Cybercriminals are currently spamvertising LinkedIn themed messages, in an attempt to trick end and corporate users into clicking on the malicious links embedded in the emails.
The campaign is using real names of LinkedIn users in an attempt to increase the authenticity of the spamvertised campaign.
Upon clicking on the malicious link, users are presented with a “Please wait page is loading…” page, whereas the malicious URL will try to exploit the “Help Center URL Validation Vulnerability” also known as CVE-2010-1885.

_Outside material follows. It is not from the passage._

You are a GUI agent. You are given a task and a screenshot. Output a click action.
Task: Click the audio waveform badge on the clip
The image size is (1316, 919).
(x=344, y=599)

Sample client-side exploitation structure is as follows:
The campaign is ultimately dropping the following malware sample: MD5: 517a86d7fe88aa53658fab1be7b7ef36. The same IP, 126.96.36.199 was also observed as a command and control served used by the following MD5: 02ce2bb3c0d58c9360bb185d6b200e03.
The cybercriminals behind the campaign are currently relying on thousands of compromised legitimate sites, in an attempt to trick web reputation filters into thinking that the payload is not malicious. Combined with the ever-decreasing price for launching a spam campaign through a botnet, the cybercriminals behind the campaign will definitely break-even from their original investment, and achieve a positive ROI (return on investment).
Webroot’s security researchers will continue monitoring the campaign, to ensure that Webroot SecureAnywhere customers are protected from this threat. Meanwhile, end and corporate users are advised to avoid interacting with the emails, to access the LinkedIn.com directly, and to ensure that they’re not running outdated versions of their third-party applications and browser plugins.